◆ 作業の指示
以下の抜粋のうち、「大人の背中が教えるもの(2019年9月)」から「い出を物語っているようです。」までの箇所を、一字も変えずに出力せよ。

____ 抜粋

コンビニでのあの時間、その空気の中に居ながら、そう自分を顧みたりしていました。そして、あの時の大人の素敵なやりとりを目で見て、耳で聞いていた女の子は、十数年後、きっと素敵な大人になっているのだろうなと思ったのでした。
「実る程、頭(こうべ)を垂(た)れる稲穂かな」──古くから伝わるこの言葉に『人間力』を感じます。

大人の背中が教えるもの(2019年9月)

 言い飽きる程交わした「暑いですね」の挨拶──それでも、昨年の夏よりは多少暑い時期を短く感じるのは、気象観測上本当なのか?ただ昨年の事を思って覚悟して夏を迎えたからか?はたまた、この暑さにも慣れてきたからなのか?いずれにしても、今年の夏も猛暑だった事には違いありません。そんな中、夏休みも終わり、今日から2学期が始まります。こんがりと日に焼けた子供達の顔が、夏の楽しかった思い出を物語っているようです。

 幼稚園では預かり保育の子供達が、ほぼ毎日元気に過ごしました。日によっては、暑さが厳しい時間帯には外あそびを控える事もありましたが、今年は全保育室に冷房が設置され、室内では快適に過ごせたようです。預かり保育の子供達は、基本、異年齢で毎日触れ合いますが、夏休みの間は、学年別に部屋を分けて過ごす時間も多くありました。年長組が過ごしている部屋へ行ってみると、色々な係ができていました。預かり保育担任の先生と子供達で話し合って決めたようで、おやつを運ぶ係、掃除係、洗濯物を集める係等、子供達は自分達で決めた役割に責任を持ち、張り切って果たしていました。集団で生活する上で、これらの工夫がみんなの生活を快適にスムーズにしてくれている事を実感しながら過ごせていたようでした。

また、プールの時間は先ず、満3歳児と年少組が入ります。しばらくして裸ん坊でプールから上がって来た子供達を年長組がタオルを持って待ち構えます。全身濡れている身体を拭いてあげるのです。「手を広げてごらん」「ハイ、後ろを向いて」「できたよ。OK!」と年下の子供達に優しく声をかけます。それから、次は着替えです。「プールバッグを持ってここに来てごらん」「パンツは自分ではけるでしょ。ハイ、シャツはこっちが前よ。」「ズボンはくよ、右足こっち、左足こっち。ここからは自分で頑張ってごらん。」「着替えたらおしっこへ行っておいで。」と、まるで先生のようです。こんなふうに“小さな先生”役をしてくれる年長組の子供達も、数年前には先生や上の学年の子にしてもらっていたのです。そして、今、してもらっている満3歳児と年少組の子供達がきっと来年や再来年は、“小さな先生”になってくれるでしょう。先輩を見て習っていくのです。

________
____ 利用可能な資料

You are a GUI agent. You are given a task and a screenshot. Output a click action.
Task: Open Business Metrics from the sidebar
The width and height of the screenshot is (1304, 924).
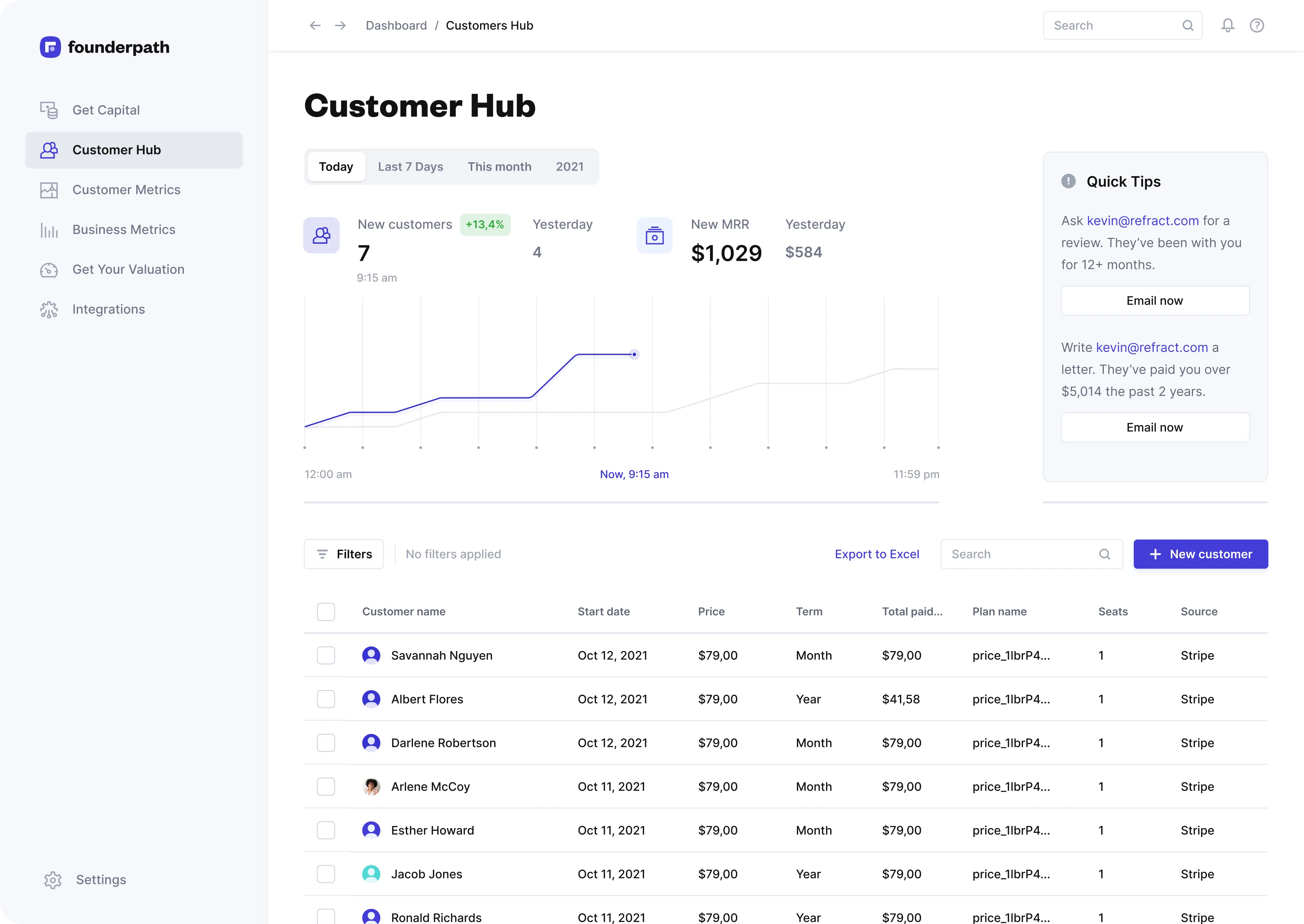[x=123, y=229]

________

◆ 実行結果
大人の背中が教えるもの(2019年9月)

 言い飽きる程交わした「暑いですね」の挨拶──それでも、昨年の夏よりは多少暑い時期を短く感じるのは、気象観測上本当なのか?ただ昨年の事を思って覚悟して夏を迎えたからか?はたまた、この暑さにも慣れてきたからなのか?いずれにしても、今年の夏も猛暑だった事には違いありません。そんな中、夏休みも終わり、今日から2学期が始まります。こんがりと日に焼けた子供達の顔が、夏の楽しかった思い出を物語っているようです。